→ **PROBLEM DETAILS**
The response must consist of the lines below from the one with "This screenshot has height=719, width=898." through the one with "The image size is (923, 550).", exactly as they appear and with both ends kept.

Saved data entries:
=======

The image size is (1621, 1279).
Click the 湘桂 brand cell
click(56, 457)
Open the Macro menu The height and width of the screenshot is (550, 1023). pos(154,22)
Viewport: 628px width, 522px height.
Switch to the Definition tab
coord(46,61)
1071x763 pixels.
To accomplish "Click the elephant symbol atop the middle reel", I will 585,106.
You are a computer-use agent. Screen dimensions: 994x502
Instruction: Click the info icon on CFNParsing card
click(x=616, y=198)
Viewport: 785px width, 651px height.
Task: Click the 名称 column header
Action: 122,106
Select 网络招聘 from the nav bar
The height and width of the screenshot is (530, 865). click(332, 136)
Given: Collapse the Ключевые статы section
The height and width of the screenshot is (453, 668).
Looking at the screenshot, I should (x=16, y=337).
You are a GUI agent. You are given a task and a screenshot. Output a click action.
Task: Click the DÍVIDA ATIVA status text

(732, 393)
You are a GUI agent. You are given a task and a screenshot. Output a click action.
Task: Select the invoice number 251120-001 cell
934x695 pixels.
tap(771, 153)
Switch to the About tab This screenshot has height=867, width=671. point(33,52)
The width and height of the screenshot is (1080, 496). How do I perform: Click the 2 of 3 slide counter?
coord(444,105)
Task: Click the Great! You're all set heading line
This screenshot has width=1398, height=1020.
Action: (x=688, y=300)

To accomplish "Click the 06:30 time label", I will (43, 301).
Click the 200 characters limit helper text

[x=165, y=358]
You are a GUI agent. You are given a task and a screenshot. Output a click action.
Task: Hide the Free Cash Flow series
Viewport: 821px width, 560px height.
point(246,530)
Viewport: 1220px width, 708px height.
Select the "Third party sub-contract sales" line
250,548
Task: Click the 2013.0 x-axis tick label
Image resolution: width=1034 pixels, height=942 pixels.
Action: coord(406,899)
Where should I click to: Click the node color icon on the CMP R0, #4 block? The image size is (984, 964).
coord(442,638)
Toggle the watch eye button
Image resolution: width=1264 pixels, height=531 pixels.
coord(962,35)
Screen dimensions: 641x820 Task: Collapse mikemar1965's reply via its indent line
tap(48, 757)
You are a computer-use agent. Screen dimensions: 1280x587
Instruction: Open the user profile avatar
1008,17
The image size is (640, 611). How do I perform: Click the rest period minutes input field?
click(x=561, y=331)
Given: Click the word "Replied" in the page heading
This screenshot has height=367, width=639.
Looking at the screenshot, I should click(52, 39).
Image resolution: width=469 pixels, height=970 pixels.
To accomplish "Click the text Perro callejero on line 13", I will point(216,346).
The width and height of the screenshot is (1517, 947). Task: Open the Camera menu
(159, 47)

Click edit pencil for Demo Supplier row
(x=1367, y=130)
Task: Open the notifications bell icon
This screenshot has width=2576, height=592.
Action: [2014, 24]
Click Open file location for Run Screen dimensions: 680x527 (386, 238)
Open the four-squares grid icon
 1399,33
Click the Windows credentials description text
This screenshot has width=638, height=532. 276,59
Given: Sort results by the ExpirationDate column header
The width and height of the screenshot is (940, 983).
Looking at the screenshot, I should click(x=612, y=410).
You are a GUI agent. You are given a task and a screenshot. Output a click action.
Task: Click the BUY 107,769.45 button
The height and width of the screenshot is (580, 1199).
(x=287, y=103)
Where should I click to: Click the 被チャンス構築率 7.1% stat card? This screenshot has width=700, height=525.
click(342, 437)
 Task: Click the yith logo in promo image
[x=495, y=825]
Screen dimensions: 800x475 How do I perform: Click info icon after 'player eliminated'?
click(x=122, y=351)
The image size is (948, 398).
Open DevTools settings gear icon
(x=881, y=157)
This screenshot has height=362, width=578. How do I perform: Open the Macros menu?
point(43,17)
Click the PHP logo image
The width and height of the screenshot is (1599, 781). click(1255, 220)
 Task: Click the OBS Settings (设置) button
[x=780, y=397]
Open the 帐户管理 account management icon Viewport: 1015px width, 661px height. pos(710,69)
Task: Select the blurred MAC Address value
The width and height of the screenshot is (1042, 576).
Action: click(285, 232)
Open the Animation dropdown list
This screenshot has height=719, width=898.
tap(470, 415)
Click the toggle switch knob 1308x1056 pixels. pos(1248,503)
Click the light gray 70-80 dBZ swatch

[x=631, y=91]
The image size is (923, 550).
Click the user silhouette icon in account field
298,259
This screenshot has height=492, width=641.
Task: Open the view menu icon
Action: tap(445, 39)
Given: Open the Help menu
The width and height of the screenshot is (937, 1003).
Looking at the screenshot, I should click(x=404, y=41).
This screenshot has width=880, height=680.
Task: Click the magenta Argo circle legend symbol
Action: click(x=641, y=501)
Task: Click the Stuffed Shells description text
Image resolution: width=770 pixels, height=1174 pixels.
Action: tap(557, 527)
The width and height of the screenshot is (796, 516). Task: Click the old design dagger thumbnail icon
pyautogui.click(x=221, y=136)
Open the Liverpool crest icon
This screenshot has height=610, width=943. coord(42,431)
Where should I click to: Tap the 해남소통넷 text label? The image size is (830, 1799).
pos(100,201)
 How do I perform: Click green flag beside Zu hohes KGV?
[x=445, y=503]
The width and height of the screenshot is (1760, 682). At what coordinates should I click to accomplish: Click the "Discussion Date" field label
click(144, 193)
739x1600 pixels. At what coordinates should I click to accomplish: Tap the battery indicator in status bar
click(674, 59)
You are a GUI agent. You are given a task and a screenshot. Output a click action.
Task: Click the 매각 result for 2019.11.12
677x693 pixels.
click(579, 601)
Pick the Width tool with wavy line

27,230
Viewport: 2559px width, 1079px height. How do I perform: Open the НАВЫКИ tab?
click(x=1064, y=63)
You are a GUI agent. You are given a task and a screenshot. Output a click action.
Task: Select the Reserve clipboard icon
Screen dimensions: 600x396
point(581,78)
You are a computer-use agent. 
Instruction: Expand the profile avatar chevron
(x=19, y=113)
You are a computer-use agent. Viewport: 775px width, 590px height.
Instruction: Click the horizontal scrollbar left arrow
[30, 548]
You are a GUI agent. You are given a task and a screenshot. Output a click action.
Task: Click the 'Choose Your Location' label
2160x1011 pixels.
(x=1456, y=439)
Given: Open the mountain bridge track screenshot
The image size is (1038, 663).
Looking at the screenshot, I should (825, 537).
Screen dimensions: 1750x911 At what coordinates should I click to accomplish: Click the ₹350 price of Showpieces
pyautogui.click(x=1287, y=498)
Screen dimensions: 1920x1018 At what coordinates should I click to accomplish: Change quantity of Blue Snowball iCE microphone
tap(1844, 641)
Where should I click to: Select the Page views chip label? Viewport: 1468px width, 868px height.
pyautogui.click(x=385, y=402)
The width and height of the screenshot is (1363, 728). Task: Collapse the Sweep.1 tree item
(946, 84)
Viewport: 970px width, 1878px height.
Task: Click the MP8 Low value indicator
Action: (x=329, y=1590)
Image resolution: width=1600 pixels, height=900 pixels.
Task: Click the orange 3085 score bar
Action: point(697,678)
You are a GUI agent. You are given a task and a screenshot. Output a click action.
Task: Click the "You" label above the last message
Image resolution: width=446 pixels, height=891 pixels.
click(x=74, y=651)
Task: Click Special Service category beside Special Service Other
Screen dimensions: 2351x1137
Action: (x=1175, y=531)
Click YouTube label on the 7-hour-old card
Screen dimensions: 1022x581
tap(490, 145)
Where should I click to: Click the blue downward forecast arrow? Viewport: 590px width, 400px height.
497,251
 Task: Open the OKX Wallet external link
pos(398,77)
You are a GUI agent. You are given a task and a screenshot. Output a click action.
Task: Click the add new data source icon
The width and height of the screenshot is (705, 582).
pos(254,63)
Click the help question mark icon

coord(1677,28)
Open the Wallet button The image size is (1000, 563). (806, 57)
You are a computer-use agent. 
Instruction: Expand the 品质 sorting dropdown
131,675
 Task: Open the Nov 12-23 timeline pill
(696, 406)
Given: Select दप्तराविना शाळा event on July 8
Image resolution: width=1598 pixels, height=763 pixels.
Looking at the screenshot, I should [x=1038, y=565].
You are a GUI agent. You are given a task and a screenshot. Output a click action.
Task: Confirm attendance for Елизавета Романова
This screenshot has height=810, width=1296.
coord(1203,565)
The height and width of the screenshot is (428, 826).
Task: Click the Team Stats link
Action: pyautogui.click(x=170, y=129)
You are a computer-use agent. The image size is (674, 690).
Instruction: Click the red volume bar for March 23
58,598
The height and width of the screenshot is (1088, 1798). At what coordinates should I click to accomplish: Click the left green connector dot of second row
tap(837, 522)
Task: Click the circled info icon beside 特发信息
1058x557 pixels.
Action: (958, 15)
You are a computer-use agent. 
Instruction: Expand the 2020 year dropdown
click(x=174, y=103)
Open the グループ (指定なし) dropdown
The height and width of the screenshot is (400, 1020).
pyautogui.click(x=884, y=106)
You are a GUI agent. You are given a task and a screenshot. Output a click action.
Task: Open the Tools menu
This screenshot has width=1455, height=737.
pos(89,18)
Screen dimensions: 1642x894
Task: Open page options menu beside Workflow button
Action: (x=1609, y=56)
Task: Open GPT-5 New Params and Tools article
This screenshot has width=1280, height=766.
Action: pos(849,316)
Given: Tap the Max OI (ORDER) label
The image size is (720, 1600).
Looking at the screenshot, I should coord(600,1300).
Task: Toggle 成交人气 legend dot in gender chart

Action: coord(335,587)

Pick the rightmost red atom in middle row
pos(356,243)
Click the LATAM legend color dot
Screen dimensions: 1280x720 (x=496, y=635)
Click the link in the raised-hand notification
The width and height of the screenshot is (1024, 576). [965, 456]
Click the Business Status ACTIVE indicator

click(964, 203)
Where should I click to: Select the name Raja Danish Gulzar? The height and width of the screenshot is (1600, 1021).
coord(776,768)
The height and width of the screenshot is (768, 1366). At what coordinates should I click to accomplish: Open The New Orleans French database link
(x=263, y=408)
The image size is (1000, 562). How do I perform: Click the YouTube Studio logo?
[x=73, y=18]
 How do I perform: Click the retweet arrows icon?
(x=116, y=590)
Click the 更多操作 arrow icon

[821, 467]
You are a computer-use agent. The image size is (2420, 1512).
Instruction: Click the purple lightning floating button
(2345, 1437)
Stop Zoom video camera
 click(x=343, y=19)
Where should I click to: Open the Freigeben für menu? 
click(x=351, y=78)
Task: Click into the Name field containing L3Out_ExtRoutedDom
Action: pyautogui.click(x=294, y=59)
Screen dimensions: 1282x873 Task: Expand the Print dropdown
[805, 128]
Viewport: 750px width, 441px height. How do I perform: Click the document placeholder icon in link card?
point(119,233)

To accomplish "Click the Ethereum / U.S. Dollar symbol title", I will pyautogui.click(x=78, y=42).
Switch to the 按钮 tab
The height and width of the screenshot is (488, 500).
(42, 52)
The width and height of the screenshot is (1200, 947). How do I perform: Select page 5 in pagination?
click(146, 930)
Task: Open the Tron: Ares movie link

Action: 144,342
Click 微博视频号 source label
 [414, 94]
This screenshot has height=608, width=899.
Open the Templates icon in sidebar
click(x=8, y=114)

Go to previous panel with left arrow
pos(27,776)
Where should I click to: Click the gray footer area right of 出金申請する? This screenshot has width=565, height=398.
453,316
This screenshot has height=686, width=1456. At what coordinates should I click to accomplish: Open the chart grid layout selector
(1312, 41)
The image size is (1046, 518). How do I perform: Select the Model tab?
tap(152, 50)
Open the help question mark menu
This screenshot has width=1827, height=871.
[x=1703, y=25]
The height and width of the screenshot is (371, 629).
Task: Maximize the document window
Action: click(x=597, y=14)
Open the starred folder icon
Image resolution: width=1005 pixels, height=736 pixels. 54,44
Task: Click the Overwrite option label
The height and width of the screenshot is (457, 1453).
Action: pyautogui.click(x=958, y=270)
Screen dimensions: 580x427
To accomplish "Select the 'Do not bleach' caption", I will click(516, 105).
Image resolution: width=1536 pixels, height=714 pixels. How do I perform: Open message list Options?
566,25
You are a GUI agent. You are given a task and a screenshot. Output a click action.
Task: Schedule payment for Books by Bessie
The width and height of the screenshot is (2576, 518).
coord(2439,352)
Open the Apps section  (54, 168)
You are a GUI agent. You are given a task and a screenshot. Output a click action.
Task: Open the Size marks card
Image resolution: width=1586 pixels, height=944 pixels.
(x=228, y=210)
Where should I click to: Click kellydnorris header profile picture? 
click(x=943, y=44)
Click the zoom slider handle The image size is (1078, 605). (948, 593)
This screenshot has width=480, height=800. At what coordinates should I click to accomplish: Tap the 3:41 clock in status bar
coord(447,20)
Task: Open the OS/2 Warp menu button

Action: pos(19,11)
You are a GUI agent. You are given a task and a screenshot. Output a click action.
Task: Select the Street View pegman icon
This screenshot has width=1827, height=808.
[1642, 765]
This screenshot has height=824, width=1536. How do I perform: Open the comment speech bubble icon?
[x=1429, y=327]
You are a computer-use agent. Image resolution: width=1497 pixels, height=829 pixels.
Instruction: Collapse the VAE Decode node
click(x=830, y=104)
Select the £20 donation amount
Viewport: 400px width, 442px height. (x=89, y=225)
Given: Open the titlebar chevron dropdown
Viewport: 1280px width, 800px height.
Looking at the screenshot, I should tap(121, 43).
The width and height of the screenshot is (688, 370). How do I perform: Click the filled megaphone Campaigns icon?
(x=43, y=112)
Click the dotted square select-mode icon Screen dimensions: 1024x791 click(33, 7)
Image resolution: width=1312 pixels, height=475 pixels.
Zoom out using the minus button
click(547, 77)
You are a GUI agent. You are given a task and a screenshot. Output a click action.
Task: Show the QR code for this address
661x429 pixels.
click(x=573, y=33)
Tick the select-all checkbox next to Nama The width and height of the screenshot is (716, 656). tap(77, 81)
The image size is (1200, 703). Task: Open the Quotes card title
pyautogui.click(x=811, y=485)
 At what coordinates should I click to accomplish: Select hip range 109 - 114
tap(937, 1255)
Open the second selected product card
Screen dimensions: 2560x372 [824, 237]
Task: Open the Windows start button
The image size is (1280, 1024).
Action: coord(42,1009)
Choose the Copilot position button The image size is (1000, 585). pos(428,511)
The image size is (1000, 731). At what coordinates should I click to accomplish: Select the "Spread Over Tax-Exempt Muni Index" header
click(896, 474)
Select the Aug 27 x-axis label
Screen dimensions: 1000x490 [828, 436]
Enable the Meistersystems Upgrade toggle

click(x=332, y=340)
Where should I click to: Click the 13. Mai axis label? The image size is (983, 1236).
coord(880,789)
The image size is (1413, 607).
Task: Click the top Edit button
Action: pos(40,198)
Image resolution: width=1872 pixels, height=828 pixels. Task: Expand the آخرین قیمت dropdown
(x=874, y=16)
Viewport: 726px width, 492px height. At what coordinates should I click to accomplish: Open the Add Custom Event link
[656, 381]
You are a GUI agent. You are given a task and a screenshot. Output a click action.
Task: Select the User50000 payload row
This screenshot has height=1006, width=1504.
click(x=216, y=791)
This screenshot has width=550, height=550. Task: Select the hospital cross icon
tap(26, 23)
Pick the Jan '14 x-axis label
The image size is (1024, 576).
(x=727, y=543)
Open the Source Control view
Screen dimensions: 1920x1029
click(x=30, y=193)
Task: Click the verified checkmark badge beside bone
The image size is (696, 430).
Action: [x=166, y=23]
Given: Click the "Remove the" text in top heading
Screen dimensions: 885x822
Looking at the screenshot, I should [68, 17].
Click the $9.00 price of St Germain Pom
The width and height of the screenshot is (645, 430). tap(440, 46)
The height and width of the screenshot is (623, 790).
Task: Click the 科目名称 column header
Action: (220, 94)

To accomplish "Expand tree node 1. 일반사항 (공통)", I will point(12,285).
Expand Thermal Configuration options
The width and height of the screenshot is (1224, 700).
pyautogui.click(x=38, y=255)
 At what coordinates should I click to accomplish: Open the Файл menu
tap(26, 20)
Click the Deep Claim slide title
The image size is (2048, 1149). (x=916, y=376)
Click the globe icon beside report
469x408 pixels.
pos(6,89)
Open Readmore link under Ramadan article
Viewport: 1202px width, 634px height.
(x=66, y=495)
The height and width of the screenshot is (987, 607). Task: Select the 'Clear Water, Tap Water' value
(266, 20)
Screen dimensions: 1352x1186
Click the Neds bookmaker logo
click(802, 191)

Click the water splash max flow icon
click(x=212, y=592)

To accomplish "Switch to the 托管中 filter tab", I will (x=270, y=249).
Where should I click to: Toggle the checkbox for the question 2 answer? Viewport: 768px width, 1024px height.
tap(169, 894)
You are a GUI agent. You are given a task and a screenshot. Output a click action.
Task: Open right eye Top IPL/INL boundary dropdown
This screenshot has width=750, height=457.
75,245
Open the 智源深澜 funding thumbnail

=======

→ **ANSWER AREA**
This screenshot has height=719, width=898.
tap(470, 415)
Click the toggle switch knob 1308x1056 pixels. pos(1248,503)
Click the light gray 70-80 dBZ swatch

[x=631, y=91]
The image size is (923, 550).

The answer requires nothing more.